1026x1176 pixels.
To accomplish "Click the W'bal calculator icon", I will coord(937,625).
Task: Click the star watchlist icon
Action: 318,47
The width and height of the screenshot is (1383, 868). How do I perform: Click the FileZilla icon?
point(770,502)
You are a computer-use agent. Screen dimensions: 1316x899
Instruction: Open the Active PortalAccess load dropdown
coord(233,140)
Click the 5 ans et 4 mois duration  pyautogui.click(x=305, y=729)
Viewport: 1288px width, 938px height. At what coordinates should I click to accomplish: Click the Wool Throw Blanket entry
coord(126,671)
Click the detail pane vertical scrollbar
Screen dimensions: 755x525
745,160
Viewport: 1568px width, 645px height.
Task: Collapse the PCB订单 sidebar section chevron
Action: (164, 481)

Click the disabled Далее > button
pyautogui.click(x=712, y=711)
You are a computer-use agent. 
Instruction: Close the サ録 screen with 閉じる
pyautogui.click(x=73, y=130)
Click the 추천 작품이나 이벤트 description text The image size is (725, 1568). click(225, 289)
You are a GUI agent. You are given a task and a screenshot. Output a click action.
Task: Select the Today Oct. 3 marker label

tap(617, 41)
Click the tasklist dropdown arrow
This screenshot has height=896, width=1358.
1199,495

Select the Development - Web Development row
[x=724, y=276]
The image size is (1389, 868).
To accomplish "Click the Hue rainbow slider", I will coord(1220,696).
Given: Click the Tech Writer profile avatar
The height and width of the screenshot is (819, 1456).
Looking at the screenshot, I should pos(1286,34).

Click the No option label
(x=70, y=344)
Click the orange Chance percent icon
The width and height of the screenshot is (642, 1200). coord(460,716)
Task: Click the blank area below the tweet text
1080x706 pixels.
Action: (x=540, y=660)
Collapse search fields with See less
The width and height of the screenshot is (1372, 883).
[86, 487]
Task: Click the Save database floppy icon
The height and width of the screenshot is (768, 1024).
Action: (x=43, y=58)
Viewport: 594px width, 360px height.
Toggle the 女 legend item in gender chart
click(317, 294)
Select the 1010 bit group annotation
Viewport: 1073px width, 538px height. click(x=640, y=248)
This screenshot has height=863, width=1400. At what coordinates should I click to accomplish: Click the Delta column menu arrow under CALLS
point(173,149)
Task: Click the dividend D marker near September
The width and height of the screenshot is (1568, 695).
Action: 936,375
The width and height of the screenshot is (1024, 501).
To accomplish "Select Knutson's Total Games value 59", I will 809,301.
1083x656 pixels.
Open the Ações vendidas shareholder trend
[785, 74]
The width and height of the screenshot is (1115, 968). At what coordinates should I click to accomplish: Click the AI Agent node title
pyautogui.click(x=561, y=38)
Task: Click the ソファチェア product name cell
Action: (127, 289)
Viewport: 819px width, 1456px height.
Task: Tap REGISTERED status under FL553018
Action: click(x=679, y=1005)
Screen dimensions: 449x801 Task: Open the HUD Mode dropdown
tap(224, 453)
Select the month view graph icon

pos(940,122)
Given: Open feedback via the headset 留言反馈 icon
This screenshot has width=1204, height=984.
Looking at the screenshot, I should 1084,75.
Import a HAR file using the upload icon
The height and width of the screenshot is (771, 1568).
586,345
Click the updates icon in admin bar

━━━

STATED PROBLEM
Give the lines above as a Markdown table with two columns, Row and Line, numbering each row and skipping blank lines.

TASK ANSWER
| Row | Line |
|---|---|
| 1 | 1026x1176 pixels. |
| 2 | To accomplish "Click the W'bal calculator icon", I will coord(937,625). |
| 3 | Task: Click the star watchlist icon |
| 4 | Action: 318,47 |
| 5 | The width and height of the screenshot is (1383, 868). How do I perform: Click the FileZilla icon? |
| 6 | point(770,502) |
| 7 | You are a computer-use agent. Screen dimensions: 1316x899 |
| 8 | Instruction: Open the Active PortalAccess load dropdown |
| 9 | coord(233,140) |
| 10 | Click the 5 ans et 4 mois duration  pyautogui.click(x=305, y=729) |
| 11 | Viewport: 1288px width, 938px height. At what coordinates should I click to accomplish: Click the Wool Throw Blanket entry |
| 12 | coord(126,671) |
| 13 | Click the detail pane vertical scrollbar |
| 14 | Screen dimensions: 755x525 |
| 15 | 745,160 |
| 16 | Viewport: 1568px width, 645px height. |
| 17 | Task: Collapse the PCB订单 sidebar section chevron |
| 18 | Action: (164, 481) |
| 19 | Click the disabled Далее > button |
| 20 | pyautogui.click(x=712, y=711) |
| 21 | You are a computer-use agent.  |
| 22 | Instruction: Close the サ録 screen with 閉じる |
| 23 | pyautogui.click(x=73, y=130) |
| 24 | Click the 추천 작품이나 이벤트 description text The image size is (725, 1568). click(225, 289) |
| 25 | You are a GUI agent. You are given a task and a screenshot. Output a click action. |
| 26 | Task: Select the Today Oct. 3 marker label |
| 27 | tap(617, 41) |
| 28 | Click the tasklist dropdown arrow |
| 29 | This screenshot has height=896, width=1358. |
| 30 | 1199,495 |
| 31 | Select the Development - Web Development row |
| 32 | [x=724, y=276] |
| 33 | The image size is (1389, 868). |
| 34 | To accomplish "Click the Hue rainbow slider", I will coord(1220,696). |
| 35 | Given: Click the Tech Writer profile avatar |
| 36 | The height and width of the screenshot is (819, 1456). |
| 37 | Looking at the screenshot, I should pos(1286,34). |
| 38 | Click the No option label |
| 39 | (x=70, y=344) |
| 40 | Click the orange Chance percent icon |
| 41 | The width and height of the screenshot is (642, 1200). coord(460,716) |
| 42 | Task: Click the blank area below the tweet text |
| 43 | 1080x706 pixels. |
| 44 | Action: (x=540, y=660) |
| 45 | Collapse search fields with See less |
| 46 | The width and height of the screenshot is (1372, 883). |
| 47 | [86, 487] |
| 48 | Task: Click the Save database floppy icon |
| 49 | The height and width of the screenshot is (768, 1024). |
| 50 | Action: (x=43, y=58) |
| 51 | Viewport: 594px width, 360px height. |
| 52 | Toggle the 女 legend item in gender chart |
| 53 | click(317, 294) |
| 54 | Select the 1010 bit group annotation |
| 55 | Viewport: 1073px width, 538px height. click(x=640, y=248) |
| 56 | This screenshot has height=863, width=1400. At what coordinates should I click to accomplish: Click the Delta column menu arrow under CALLS |
| 57 | point(173,149) |
| 58 | Task: Click the dividend D marker near September |
| 59 | The width and height of the screenshot is (1568, 695). |
| 60 | Action: 936,375 |
| 61 | The width and height of the screenshot is (1024, 501). |
| 62 | To accomplish "Select Knutson's Total Games value 59", I will 809,301. |
| 63 | 1083x656 pixels. |
| 64 | Open the Ações vendidas shareholder trend |
| 65 | [785, 74] |
| 66 | The width and height of the screenshot is (1115, 968). At what coordinates should I click to accomplish: Click the AI Agent node title |
| 67 | pyautogui.click(x=561, y=38) |
| 68 | Task: Click the ソファチェア product name cell |
| 69 | Action: (127, 289) |
| 70 | Viewport: 819px width, 1456px height. |
| 71 | Task: Tap REGISTERED status under FL553018 |
| 72 | Action: click(x=679, y=1005) |
| 73 | Screen dimensions: 449x801 Task: Open the HUD Mode dropdown |
| 74 | tap(224, 453) |
| 75 | Select the month view graph icon |
| 76 | pos(940,122) |
| 77 | Given: Open feedback via the headset 留言反馈 icon |
| 78 | This screenshot has width=1204, height=984. |
| 79 | Looking at the screenshot, I should 1084,75. |
| 80 | Import a HAR file using the upload icon |
| 81 | The height and width of the screenshot is (771, 1568). |
| 82 | 586,345 |
| 83 | Click the updates icon in admin bar |